Winston-Salem St. back and thriving
After 37 years, Rams baseball is reimplemented and succeeding
For nearly 40 years, baseball at Winston-Salem State only lived on in memories. Perhaps once in awhile those memories would be dusted off by former players, but the idea of the sport ever coming back to life after being dismantled in 1973 seemed unlikely.
Everything changed when the school decided to put the brakes on its transition to Division I. The thing is, to do that, it had to revive the baseball program because the Central Intercollegiate Athletic Association requires all schools to offer the sport.
Revive, as it turns out, might be an understatement. All the Rams have done this season is command attention, winning 30 games, taking home the title in the CIAA tournament and punching a ticket to its first ever NCAA Division II tournament.
Odds are, not many on the outside looking in figured that much success was possible for a first-year team. The players, though, never doubted their ability to play at a high level.
“At the beginning of the season, we held high expectations. We expected to win right out of the gate,” junior catcher Michael Robbins said. “We knew we had the talent, but everything had to fall into place at the right time to make it happen.”
Head coach Kevin Ritsche deserves credit for instilling that positive attitude into his players. When he began putting together a roster, he told every player he talked to that winning was going to be the rule rather than the exception.
Turns out, he was right. And Thursday, at Clipper Magazine Stadium in Lancaster, Pa., the Rams (30-23) will be playing against 17th-ranked Mercyhurst (39-10) in the opening round of the Atlantic Regional.
“I think what drew (the players) here was that I told them all we weren’t going to spend three or four years losing while trying to build a program. We wanted to compete for a championship immediately. I preach the concept, ‘expect to win’ and it’s carried over into the way we practice and prepare ourselves for competition.”
Getting the program off the ground wasn’t easy, though. Ritsche was contacted by the athletic director last June about building a program and Ritsche, who has a background in baseball and has been a professor at the school since 2005, decided to take on the challenge.
“It was an extremely difficult task and very time consuming to get things rolling,” Ritsche said. “Everything had to come from scratch.
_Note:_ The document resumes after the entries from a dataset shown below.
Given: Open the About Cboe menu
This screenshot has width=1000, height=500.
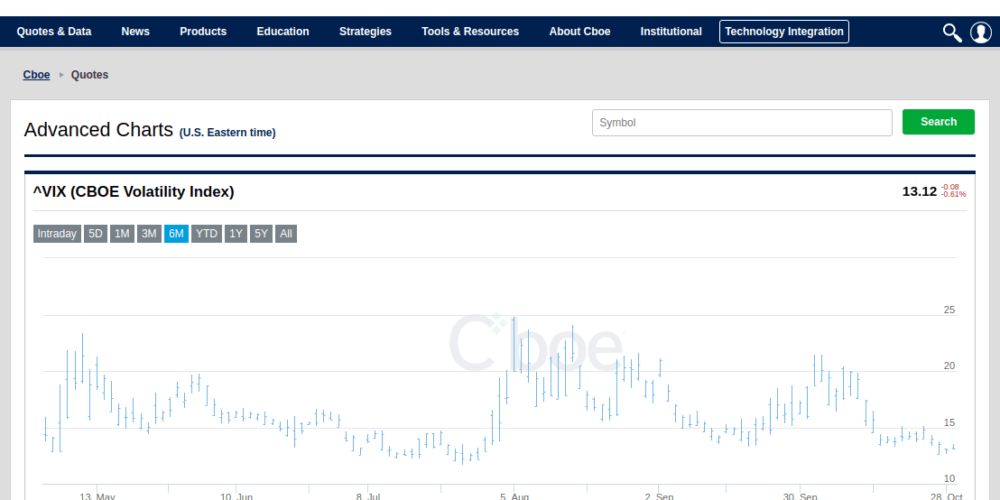Looking at the screenshot, I should tap(579, 32).
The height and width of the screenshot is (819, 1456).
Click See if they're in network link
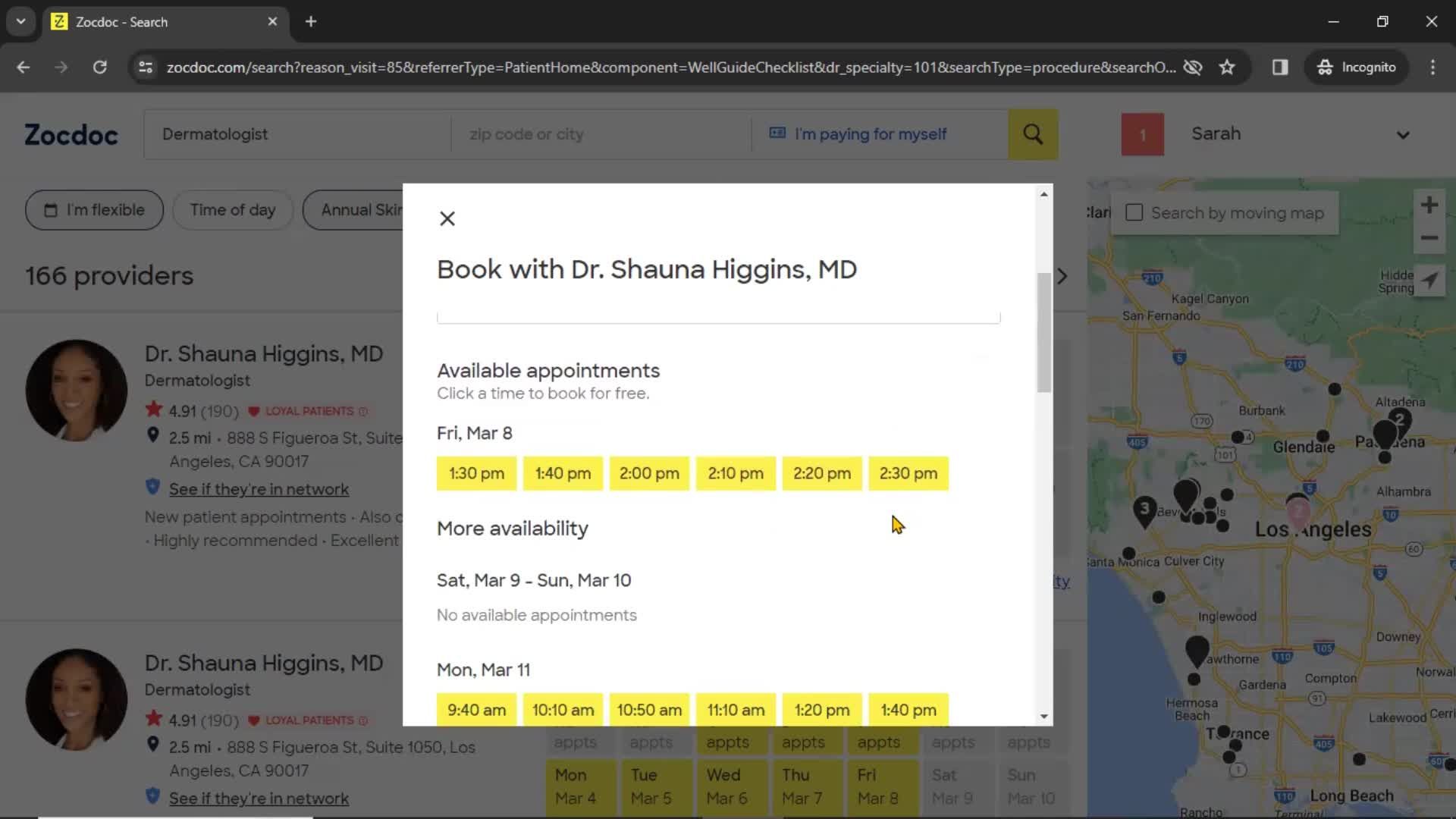click(259, 489)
Luckily, North Carolina has a plethora of talent and that is why the majority of the roster is made up of local student-athletes who grew up near Winston-Salem.”
Winning wasn’t always easy either. The Rams lost their first two games before piecing together a five-game win streak. They endured a few more losing streaks, though, including a two-game slide heading into the CIAA tournament.
But after falling 3-2 to St. Augustine’s in the opening game of the tournament, extending their skid to three games, the Rams won four consecutive games to claim the title, including two wins against St. Augustine’s (7-6 and 3-0) in the championship round.
Freshman shortstop Scott Wells said the success he and his teammates have experienced during this first season is special.
“Our accomplishments gave us a sense of pride for all of the hard work we have done throughout the year,” Wells said. “Despite the success, it’s only a stepping stone to what we have built as a program. Only a select few have a chance to play in a regional in their lives, so it’s something we are proud of and it’s something that motivates us to strive for excellence.”
Wells is hitting .308 and has knocked in 18 runs. Dominique Fitzgerald is batting .306 and has tallied 20 RBI while German Reyes is hitting .273 with 19 RBI. He has scored 28 runs.
Brandon Christ is 3-1 with a 1.88 ERA and 24 strikeouts. Brice Riverbark is 4-7 with a 2.71 ERA and has recorded 94 strikeouts.
The Rams aren’t the flashiest team in DII baseball. They are hitting just .250 as a team and have a team ERA of 4.13.
Yet, what the Rams will always do is work hard and strive to improve.
“Offensively, we struggle at times, but we are very scrappy,” Ritsche said. “We are not going to score 15 runs a game but we are 20-0 when scoring six runs or more. A lot of that has to do with our pitching. My pitching coach (Keith Ritsche) has done a phenomenal job of working with our staff and they have made drastic improvements since the fall.”
Ritsche admits he hasn’t spent much time pouring over a scouting report on Mercyhurst. He is more concerned with what his team has to do to be successful in the NCAA tournament and make a run at the college world series.
“In order to win the regional, we have to play 2-3-2 baseball (2 or less errors, 3 or more big hits and 2 or less walks),” Ritsche said. “If we do that in every game, we will playing in Cary next week.”
The players are approaching the regional with confidence as well. But no matter what happens this week, a foundation for success has been laid at Winston-Salem State. The Rams have exceeded expectations and understand what it means to accomplish so much in year one.
“Building a great program starts with how you perform in your first couple of years,” Robbins said. “Winning immediately helps bring in new talent who will help build a winning tradition.”
Wells summed it up best when he talked about the success of this season for the Rams.
“Our accomplishments have set a new standard at WSSU Baseball,” Wells said.
Not bad for a program that brought baseball back to life after 37 years.